A cidade mais rica do agronegócio no país também já pode ser considerada uma das mais letais para abelhas. Sorriso (a 420 km de Cuiabá), em Mato Grosso, foi o epicentro de um extermínio de mais de cem milhões de abelhas por conta do uso indevido do agrotóxico Fipronil, lançado por aviões agrícolas em uma fazenda de algodão na cidade no mês passado.
O uso desse inseticida por via aérea é proibido. Um dia depois do despejo do agrotóxico, apicultores dos municípios de Sorriso, Sinop (MT) e Ipiranga do Norte (MT) registraram mortes instantâneas das abelhas em suas colmeias. Ao todo, 600 caixas foram contaminadas e perdidas pelos produtores.
“Foi um verdadeiro extermínio por conta da grande quantidade. E sabíamos que era o resultado de veneno que passaram em uma fazenda próxima”, diz a vice-presidente da Associação de Apicultores e Meliponicultores do Vale do Teles Pires de Sorriso (Apis Vale) Clacir Signorini.
Cada caixa de colmeia chega a ter de 170 mil a 220 mil abelhas nesta época do ano, que é de alta na produção de mel, daí o cálculo da quantidade de abelhas mortas no episódio.
“Nós fizemos esse cálculo por baixo, pelo mínimo. Mas pode ser que o impacto seja muito maior, porque ainda tem as abelhas nativas e silvestres que ficam na natureza. Essas nós não contamos. Então o estrago pode ter sido até o dobro do que calculamos”, afirma.
Signorini conta que as mortes das abelhas ocorreram em 18 e 19 de junho, período em que houve variação de temperatura na região, e que, no dia da aplicação do Fipronil, o vento forte levou o produto para cima, criando o que se chama de bolsão de ar.

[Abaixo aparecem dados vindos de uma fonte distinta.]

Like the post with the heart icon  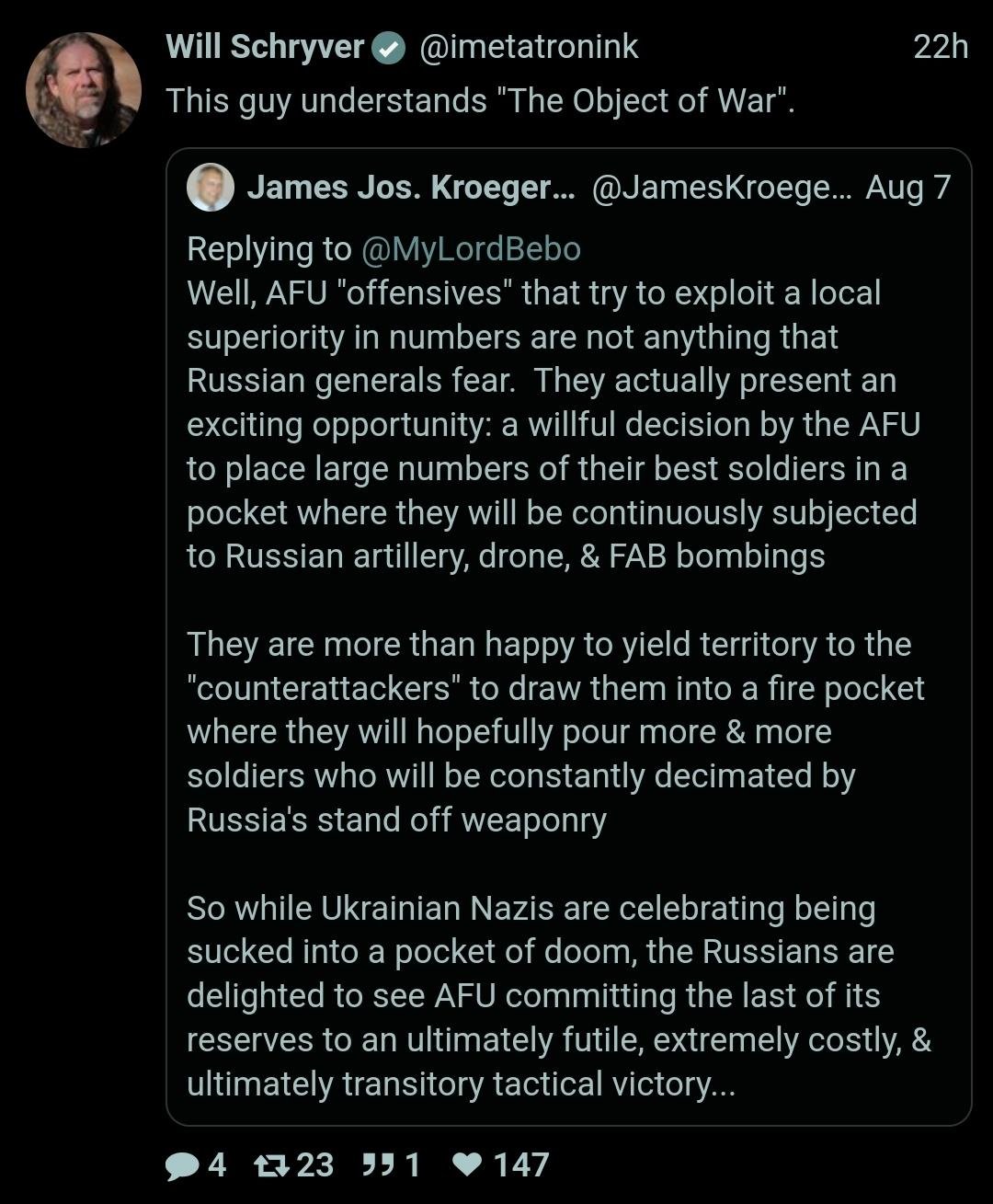[x=468, y=1166]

Com isso, o agrotóxico “viajou” para outras regiões dos três municípios.
A associação denunciou o caso para o Indea (Instituto de Defesa Agropecuária) de Mato Grosso, que iniciou as investigações no mesmo dia, com a coleta das abelhas mortas e vistorias em 22 fazendas da região.

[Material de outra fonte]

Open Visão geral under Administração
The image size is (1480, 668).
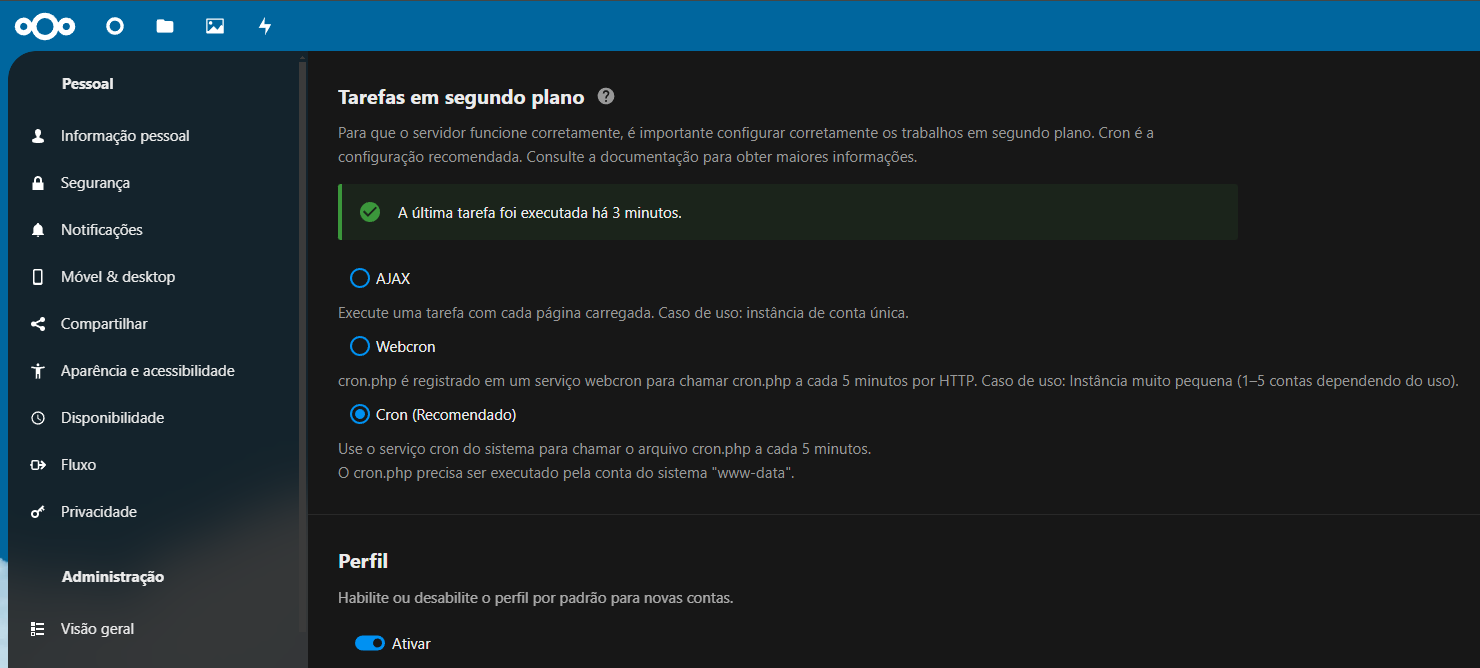(97, 629)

O material foi levado para o Instituto Biológico do Estado de São Paulo para análise. O laudo confirmou que as mortes de mais de cem milhões de abelhas ocorreram em razão do agrotóxico Fipronil, que tem em sua bula a proibição de uso por via aérea.
Segundo Filipe Cavalcante Farias, engenheiro agrônomo e fiscal estadual de defesa agropecuária e florestal do instituto, a fiscalização foi rápida, o que facilitou a identificação do responsável pela morte das abelhas.
“Ao todo visitamos 22 propriedades na região e em uma identificamos os galões do produto vazios. Na pista de aviação, também encontramos resquícios do Fipronil. Nossas suspeitas foram confirmadas com o laudo oficial, que encontrou moléculas do produto nas abelhas e colmeias que foram levadas para análise”, conta.
O proprietário recebeu multa de R$ 225 mil, e o processo foi encaminhado para o Ministério Público de Mato Grosso, para investigação de crime ambiental, e para o Conselho Regional de Engenharia e Agronomia de Mato Grosso, para apurar a conduta do engenheiro responsável pela autorização da aplicação do produto de forma ilegal. A Folha não conseguiu contato com o produtor rural multado.
“Possivelmente houve crime ambiental porque esse agrotóxico invadiu a cidade. Pessoas respiraram esse produto que tem um grau altamente tóxico, conforme sua bula. Como o Indea não investiga crime ambiental, encaminhamos para as autoridades competentes”, explica o engenheiro.
A vice-presidente da associação de apicultores reforça que, além do impacto econômico, há também a preocupação constante com os impactos ambiental e de saúde pública na região, que é repleta de fazendas que utilizam agrotóxicos.
“É preciso urgentemente criar políticas de controle do uso de agrotóxico nessa região, porque nossas crianças estão adoecendo. O número de jovens com câncer tem aumentado na nossa cidade. E as autoridades têm que intensificar as fiscalizações para evitar que uma tragédia maior, a médio e longo prazo, ocorra”, afirma.